The money will also be invested into projects to protect those who are most vulnerable to fraud, including an initiative run by Age UK. The charity’s Scams Prevention and Support Programme will help older people increase their knowledge and confidence in recognising and dealing with attempted scams, helping reduce the number of people falling victim and supporting those who do in their recovery.
Philip Robinson, Retail Fraud Prevention Director, Lloyds Banking Group, said: “Fraud is the biggest crime in the UK and can have a devastating effect on people’s lives as well as their finances.
“Our 24/7 fraud-fighting team is working hard behind the scenes every day to help keep our customers’ money safe, but criminals are constantly finding new ways to trick people into handing over their money and they’re ready to disappear the second they have their hands on the cash.
“This initial funding will not only provide vital additional support to more victims, but also enable us to work closely with City of London Police and other organisations shaping future fraud prevention initiatives across the UK.”
Clinton Blackburn, Temporary Commander, City of London Police, added: “The pilot scheme with Lloyds Banking Group is an innovative example of how through collaborative working we can improve the whole system approach to targeting the threat of economic and cyber crime.
“The DCPCU is a great example of how beneficial partnership working can be as the unit – funded by the banking industry – prevented £85 million worth of fraud being carried out in the first half of this year.
“Victims of fraud are at the very heart of the work that we do and the NECVCU is an invaluable service which helps and provides advice to the victims of fraud.
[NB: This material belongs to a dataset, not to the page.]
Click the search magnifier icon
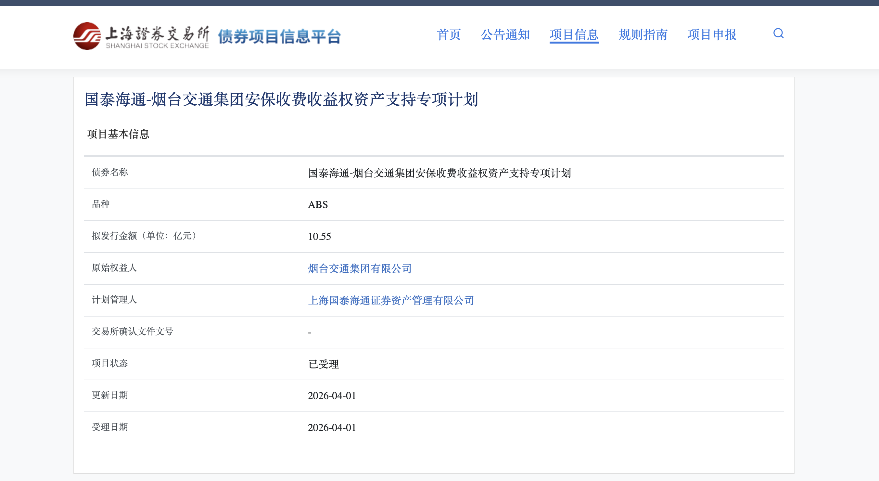Image resolution: width=879 pixels, height=481 pixels. [778, 33]
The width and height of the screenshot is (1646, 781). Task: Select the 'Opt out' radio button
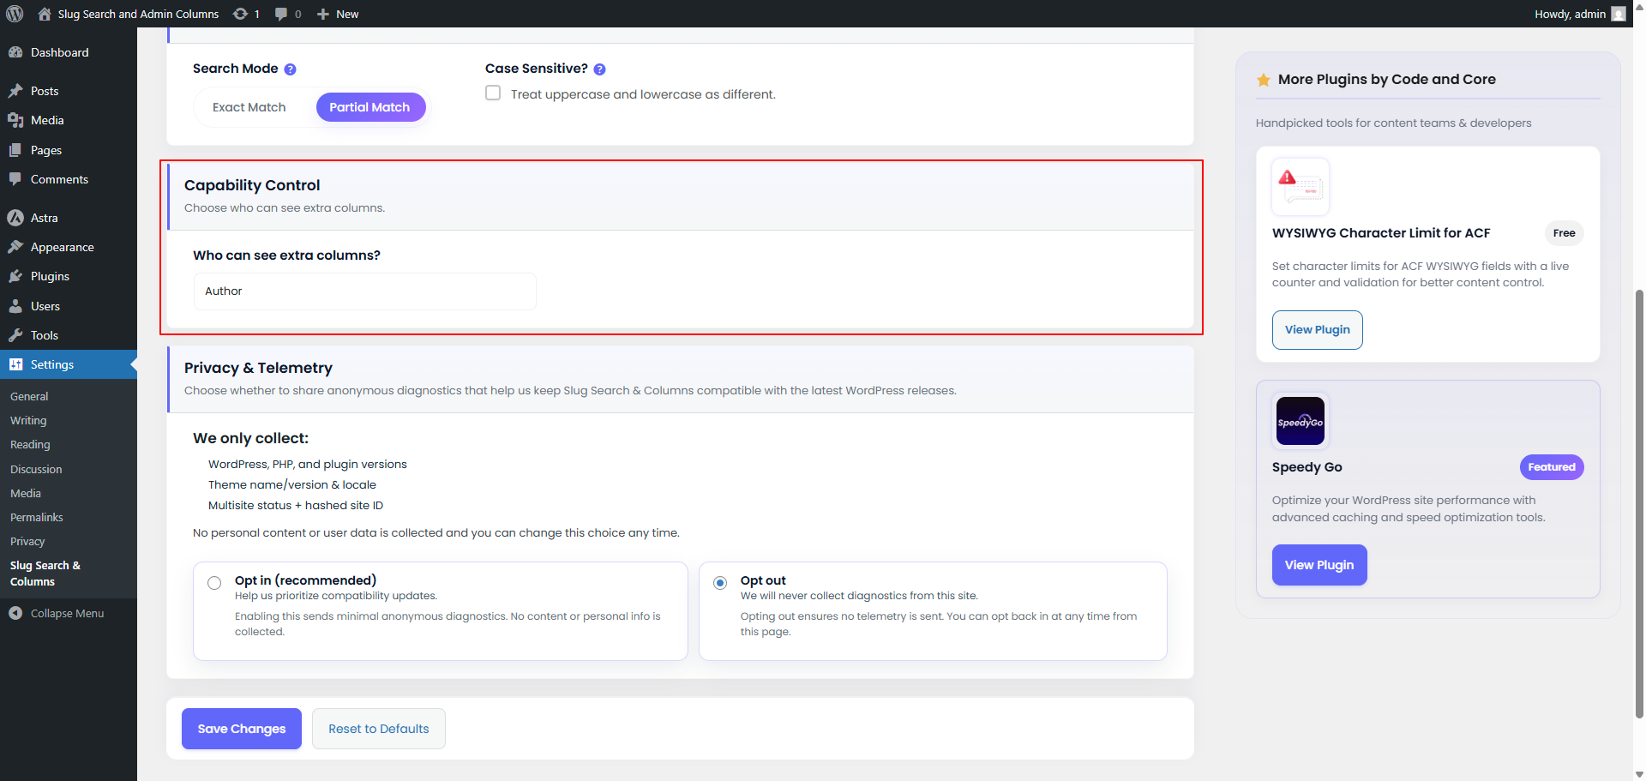pyautogui.click(x=720, y=583)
We are delighted that proceeds of fraud will be used to benefit victims and provide additional support for this service.”
Caroline Abrahams, Charity Director, Age UK, said: “In England and Wales an older person becomes a victim of fraud every 40 seconds – that’s more than 800,000 older people every year . Scams can have a devastating emotional and financial impact on older victims, seriously damaging their quality of life and wellbeing.
“This is why initiatives like Age UK’s Scams Prevention and Support Programme are so vital, and we are incredibly grateful for this funding which will help us – through our local Age UK network – to support those across the country who are most vulnerable to fraud and reduce the number of older people becoming victims of financial crime.”
One of the bank’s biggest successes in freezing funds from the proceeds of crime has been through the creation of an innovative ‘mule-hunting team’ to stop the movement of money from scams.
The mule-hunting team has uncovered more than 88,000 mule accounts and stopped £60 million from falling into the hands of fraudsters in real-time since it was first set up in 2018.
By developing a number of new techniques to rapidly analyse data, spotting tell-tale signs, patterns and behaviour, the mule-hunting team has been able to halt fraudsters in their tracks.
Lloyds Banking Group has shared this intelligence with the industry and returned millions to victims of fraud, although it is not always possible to directly reunite victims with their cash.
The Group is working with the industry to call for legislation that makes it easier for frozen funds from the proceeds of crime to be made available for other similar initiatives.
* The Dedicated Card and Payment Crime Unit (DCPCU) is a unique proactive police unit, with a national remit, formed as a partnership between UK Finance, the City of London Police and the Metropolitan Police together with the Home Office.